--- Provided entries Enclosed Below ---

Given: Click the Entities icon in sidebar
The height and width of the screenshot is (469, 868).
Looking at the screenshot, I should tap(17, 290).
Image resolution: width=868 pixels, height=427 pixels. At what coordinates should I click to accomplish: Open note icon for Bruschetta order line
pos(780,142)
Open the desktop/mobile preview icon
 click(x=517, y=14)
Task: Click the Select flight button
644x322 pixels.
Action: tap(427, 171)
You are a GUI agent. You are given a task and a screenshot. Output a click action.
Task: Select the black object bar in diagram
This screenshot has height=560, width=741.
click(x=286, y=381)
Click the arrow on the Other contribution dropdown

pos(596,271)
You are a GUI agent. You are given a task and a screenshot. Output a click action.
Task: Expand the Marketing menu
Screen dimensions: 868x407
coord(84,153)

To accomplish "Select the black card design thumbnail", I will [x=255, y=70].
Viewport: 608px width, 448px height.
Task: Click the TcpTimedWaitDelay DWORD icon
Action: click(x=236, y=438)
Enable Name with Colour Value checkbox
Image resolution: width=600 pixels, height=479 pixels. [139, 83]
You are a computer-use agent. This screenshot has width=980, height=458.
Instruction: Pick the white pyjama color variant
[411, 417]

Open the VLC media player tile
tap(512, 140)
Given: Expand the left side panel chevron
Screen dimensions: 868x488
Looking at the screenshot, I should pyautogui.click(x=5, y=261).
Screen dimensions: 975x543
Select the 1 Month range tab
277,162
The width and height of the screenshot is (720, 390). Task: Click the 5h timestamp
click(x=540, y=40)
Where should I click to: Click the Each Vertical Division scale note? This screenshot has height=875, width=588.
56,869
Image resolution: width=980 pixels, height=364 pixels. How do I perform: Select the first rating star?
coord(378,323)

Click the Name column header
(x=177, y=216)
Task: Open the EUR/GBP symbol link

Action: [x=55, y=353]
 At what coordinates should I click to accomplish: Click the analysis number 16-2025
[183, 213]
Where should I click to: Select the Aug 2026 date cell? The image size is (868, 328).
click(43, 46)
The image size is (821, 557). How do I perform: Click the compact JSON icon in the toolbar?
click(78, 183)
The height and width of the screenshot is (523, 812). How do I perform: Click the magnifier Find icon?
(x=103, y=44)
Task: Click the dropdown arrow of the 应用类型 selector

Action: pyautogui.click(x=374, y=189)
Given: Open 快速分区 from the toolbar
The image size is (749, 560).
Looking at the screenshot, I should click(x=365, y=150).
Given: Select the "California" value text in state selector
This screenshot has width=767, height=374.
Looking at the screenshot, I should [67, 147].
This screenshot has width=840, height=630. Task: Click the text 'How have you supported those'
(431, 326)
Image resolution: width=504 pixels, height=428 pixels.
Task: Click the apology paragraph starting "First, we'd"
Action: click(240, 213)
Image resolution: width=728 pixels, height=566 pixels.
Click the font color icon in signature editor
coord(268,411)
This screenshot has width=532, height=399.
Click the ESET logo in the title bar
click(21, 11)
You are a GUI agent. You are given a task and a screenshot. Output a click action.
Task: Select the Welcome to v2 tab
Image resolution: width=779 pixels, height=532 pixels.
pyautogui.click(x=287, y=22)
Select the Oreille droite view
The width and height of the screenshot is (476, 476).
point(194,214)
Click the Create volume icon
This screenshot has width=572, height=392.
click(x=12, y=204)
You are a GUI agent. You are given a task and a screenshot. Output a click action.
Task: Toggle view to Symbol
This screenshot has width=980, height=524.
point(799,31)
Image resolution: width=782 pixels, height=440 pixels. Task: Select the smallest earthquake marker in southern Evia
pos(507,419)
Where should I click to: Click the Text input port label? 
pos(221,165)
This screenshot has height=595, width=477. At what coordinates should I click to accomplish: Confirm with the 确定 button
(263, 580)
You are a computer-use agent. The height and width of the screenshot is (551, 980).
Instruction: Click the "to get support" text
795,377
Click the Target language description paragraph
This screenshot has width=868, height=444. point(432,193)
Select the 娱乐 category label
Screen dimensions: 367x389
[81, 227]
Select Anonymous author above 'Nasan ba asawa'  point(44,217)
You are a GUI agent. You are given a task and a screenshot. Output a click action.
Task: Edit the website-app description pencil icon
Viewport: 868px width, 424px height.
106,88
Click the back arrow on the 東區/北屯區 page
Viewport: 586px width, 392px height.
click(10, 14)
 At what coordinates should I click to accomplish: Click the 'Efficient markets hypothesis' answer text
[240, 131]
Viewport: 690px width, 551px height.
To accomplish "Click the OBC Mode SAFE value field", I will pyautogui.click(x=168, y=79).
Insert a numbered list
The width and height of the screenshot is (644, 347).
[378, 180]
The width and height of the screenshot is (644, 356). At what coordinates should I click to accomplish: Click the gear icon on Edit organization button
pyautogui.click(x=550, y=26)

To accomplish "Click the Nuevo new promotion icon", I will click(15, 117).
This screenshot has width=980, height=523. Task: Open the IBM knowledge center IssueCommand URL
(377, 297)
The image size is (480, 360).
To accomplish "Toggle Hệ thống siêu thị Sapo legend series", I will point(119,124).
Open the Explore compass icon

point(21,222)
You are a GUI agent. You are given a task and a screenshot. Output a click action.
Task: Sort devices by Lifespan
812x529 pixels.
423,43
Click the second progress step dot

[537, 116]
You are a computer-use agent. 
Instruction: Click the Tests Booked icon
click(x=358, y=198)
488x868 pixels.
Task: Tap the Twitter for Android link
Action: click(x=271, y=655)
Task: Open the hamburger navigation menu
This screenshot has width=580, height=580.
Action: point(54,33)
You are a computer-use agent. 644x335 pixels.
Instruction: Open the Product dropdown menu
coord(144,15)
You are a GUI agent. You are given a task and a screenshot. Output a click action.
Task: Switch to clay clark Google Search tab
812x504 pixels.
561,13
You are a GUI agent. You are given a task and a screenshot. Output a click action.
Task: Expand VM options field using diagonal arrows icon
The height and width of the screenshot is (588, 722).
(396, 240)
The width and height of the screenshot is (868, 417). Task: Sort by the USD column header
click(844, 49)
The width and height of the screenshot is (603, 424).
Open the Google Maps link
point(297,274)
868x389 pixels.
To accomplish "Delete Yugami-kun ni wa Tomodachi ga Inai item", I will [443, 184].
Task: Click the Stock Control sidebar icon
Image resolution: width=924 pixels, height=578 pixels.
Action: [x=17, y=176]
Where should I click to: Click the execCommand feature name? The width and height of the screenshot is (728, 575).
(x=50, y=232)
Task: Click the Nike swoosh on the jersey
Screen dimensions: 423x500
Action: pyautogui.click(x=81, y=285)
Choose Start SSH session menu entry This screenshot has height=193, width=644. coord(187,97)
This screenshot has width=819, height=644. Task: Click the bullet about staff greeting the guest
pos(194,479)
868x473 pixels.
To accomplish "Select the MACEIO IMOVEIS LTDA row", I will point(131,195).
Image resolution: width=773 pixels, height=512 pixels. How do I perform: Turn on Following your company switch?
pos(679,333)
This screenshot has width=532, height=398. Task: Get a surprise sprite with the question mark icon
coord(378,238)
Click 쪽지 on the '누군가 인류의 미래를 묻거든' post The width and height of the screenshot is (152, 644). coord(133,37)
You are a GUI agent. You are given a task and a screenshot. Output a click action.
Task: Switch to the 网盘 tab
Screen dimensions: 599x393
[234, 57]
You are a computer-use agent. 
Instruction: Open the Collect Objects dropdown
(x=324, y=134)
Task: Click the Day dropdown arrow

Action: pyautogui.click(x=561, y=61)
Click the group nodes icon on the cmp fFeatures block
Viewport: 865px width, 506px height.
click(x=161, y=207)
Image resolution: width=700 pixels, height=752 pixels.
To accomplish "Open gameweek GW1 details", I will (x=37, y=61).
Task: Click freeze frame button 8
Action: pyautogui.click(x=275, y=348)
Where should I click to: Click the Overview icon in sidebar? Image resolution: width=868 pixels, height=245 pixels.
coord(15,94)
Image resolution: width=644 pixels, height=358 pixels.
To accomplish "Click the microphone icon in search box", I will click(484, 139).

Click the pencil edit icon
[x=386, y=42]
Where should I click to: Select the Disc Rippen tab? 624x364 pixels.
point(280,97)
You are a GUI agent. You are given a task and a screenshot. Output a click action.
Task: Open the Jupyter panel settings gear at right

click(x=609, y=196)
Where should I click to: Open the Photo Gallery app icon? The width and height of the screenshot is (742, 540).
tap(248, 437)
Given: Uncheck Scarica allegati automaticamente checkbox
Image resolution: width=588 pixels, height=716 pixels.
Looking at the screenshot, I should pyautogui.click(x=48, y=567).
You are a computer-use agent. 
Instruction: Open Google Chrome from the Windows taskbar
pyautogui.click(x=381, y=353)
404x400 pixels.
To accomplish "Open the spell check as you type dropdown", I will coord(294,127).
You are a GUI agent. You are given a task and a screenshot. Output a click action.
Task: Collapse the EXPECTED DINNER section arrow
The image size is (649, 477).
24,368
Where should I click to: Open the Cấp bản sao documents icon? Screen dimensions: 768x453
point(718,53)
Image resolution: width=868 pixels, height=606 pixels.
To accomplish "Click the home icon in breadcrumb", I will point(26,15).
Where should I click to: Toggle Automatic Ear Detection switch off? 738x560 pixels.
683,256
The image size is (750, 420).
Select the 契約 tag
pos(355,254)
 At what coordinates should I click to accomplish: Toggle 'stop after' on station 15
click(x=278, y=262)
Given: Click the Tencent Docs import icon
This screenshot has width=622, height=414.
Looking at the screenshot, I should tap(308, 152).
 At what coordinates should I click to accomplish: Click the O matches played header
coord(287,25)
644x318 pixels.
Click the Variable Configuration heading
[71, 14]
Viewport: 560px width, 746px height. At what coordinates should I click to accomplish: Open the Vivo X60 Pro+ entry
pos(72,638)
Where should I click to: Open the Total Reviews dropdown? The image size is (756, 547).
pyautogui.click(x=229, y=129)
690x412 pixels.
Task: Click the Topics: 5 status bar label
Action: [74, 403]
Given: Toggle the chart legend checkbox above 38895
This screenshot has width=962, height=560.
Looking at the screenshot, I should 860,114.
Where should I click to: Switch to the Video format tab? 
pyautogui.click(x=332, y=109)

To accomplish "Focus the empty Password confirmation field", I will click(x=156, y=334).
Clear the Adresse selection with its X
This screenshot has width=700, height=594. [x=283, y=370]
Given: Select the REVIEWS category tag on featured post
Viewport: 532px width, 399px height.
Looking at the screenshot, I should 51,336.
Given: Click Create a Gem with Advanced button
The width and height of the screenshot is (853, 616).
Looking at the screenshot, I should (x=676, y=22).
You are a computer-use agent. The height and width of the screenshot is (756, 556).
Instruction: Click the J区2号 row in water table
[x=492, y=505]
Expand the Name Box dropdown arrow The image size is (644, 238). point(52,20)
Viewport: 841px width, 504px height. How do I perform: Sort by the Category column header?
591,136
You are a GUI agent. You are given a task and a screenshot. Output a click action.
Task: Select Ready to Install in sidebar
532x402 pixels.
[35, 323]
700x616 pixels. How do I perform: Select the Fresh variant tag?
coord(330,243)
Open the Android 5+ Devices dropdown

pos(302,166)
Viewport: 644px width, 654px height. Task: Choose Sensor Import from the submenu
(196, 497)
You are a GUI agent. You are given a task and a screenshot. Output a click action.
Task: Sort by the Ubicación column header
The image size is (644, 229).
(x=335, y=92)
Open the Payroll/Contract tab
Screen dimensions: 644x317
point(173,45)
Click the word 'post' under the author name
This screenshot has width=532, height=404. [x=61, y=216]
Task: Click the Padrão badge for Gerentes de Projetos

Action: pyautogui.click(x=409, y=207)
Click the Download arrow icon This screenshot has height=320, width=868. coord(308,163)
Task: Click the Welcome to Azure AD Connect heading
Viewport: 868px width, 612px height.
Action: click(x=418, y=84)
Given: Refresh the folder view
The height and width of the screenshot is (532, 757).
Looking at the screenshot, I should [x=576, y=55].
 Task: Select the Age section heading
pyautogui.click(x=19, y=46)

--- End of Enclosed Provided entries ---

§ Required action:
Pull every line containing "Welcome" out of the material and copy it.

§ Response to this exercise:
Task: Select the Welcome to v2 tab
Task: Click the Welcome to Azure AD Connect heading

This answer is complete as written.